Foto: Villa Merkel
Wir freuen uns, Sie zu zwei neuen Ausstellungen einladen zu dürfen, in deren Zentrum Fragen nach postkolonialem Erbe, Machtstrukturen und neuen Formen von Held:innentum stehen und der Frage nachgegangen wird, wie zeitgenössische Kunst politische Erfahrung, Verletzlichkeit und Widerstand sichtbar macht.
Mit „Wie klingt das Weinen einer Schlange?“ präsentiert die Villa Merkel erstmals eine umfassende museale Einzelausstellung von Ivana de Vivanco. Ihre Arbeiten verhandeln Postkolonialismus, religiöse Traditionen, Mythen, indigenes Wissen, Sexualität und Macht. Die Ausstellung eröffnet einen spekulativen, poetischen Denkraum, in dem politische Diskurse assoziativ weitergedacht werden.
Im Fokus der Gruppenausstellung „Anti Heroes“, basierend auf der Sammlung von Lukas Jakob, stehen Arbeiten, die Verletzlichkeit, Ambivalenz und intellektuelle Offenheit sichtbar machen und der Komplexität der Gegenwart mit Zweifel und Widerspruch begegnen. Die Figur der/des Antiheld:in dient als Spiegel einer Zeit, in der Unsicherheit und Fragilität zur Realität gehören.
Auf derselben Etage schließt die Präsentation des Bahnwärter-Stipendiaten Grischa Kaczmarek an. Mit der Sammlung Jakob verbindet ihn die Auseinandersetzung mit postheroischer Männlichkeit, queerer Identität und Populärkultur.
Die Ausstellungen werden am Samstag, 7. März um 17 Uhr in der Villa Merkel eröffnet.

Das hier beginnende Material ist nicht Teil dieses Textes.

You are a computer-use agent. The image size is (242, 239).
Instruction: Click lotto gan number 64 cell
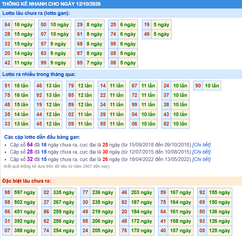click(7, 25)
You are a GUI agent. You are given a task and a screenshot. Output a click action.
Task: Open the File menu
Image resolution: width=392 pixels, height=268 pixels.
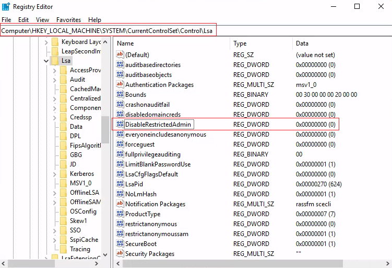pos(6,20)
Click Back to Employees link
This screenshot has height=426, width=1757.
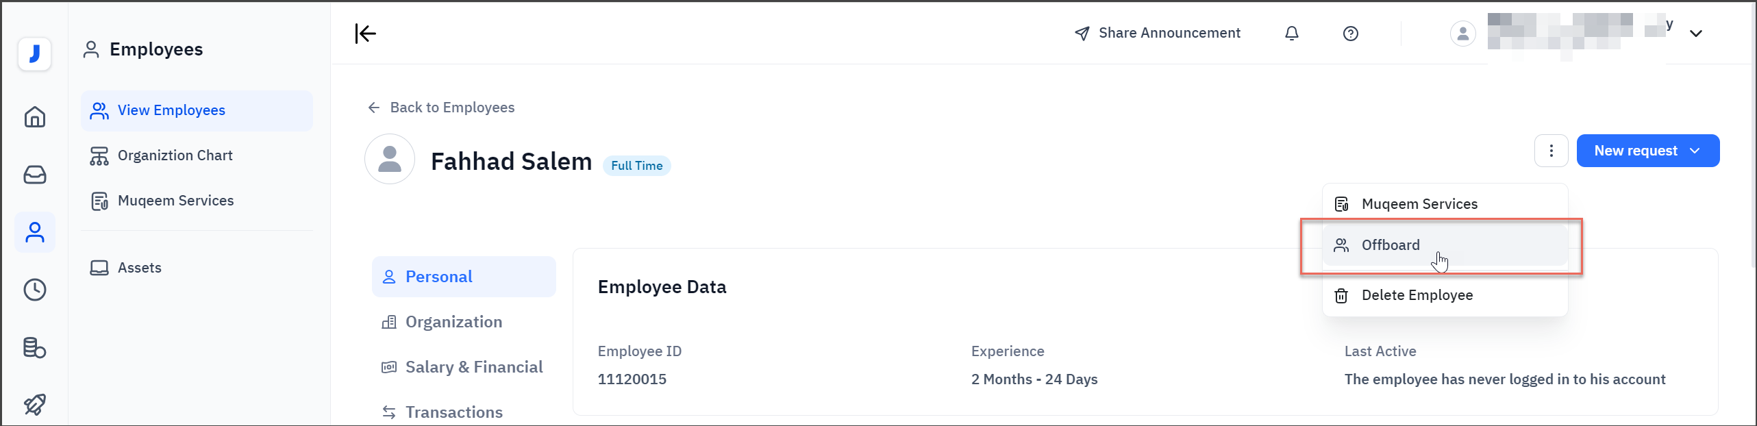coord(452,108)
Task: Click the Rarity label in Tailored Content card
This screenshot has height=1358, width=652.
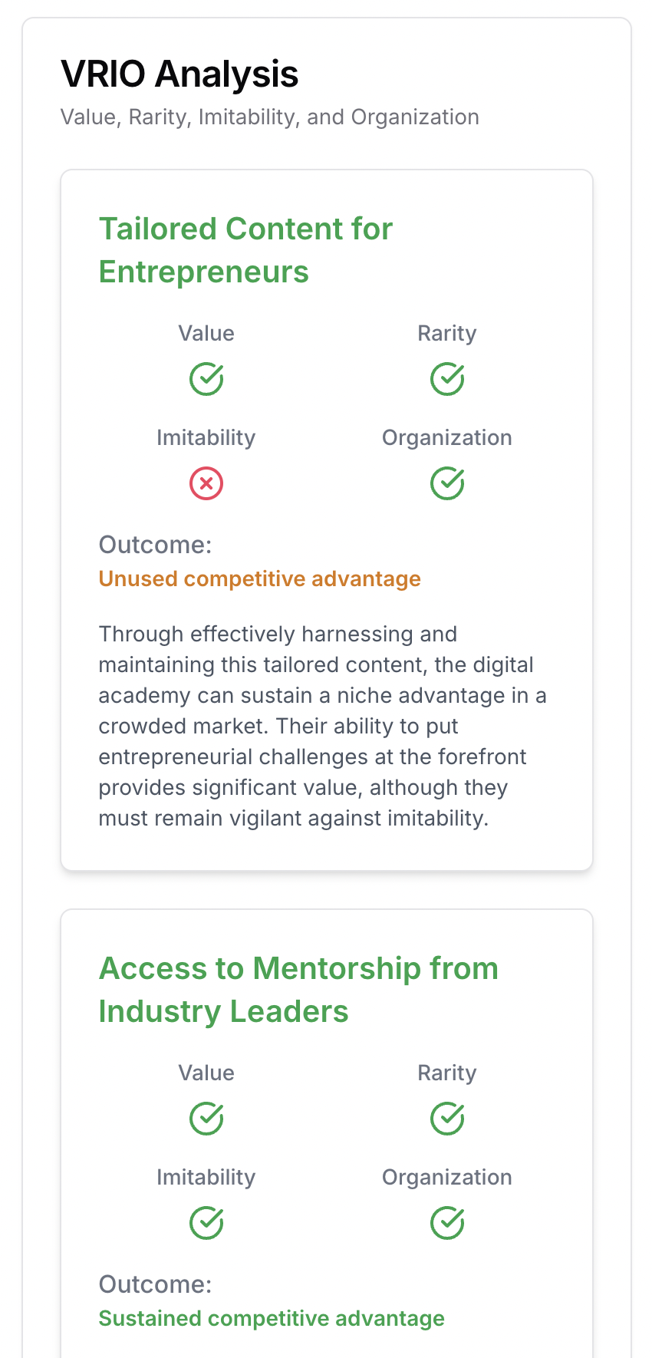Action: pyautogui.click(x=447, y=333)
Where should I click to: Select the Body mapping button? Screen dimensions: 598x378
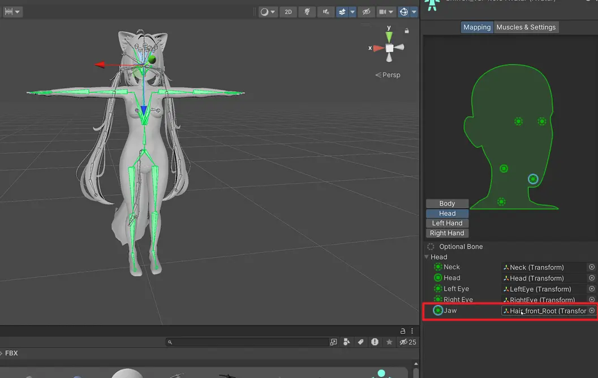click(447, 203)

Es sprechen Oberbürgermeister Matthias Klopfer sowie Galerieleiter Sebastian Schmitt, der eine Einführung in die gezeigten Arbeiten gibt. Anschließend sind alle Besucher:innen herzlich eingeladen, die Ausstellung bei freiem Eintritt zu entdecken und sich bei Snacks und Getränken auszutauschen.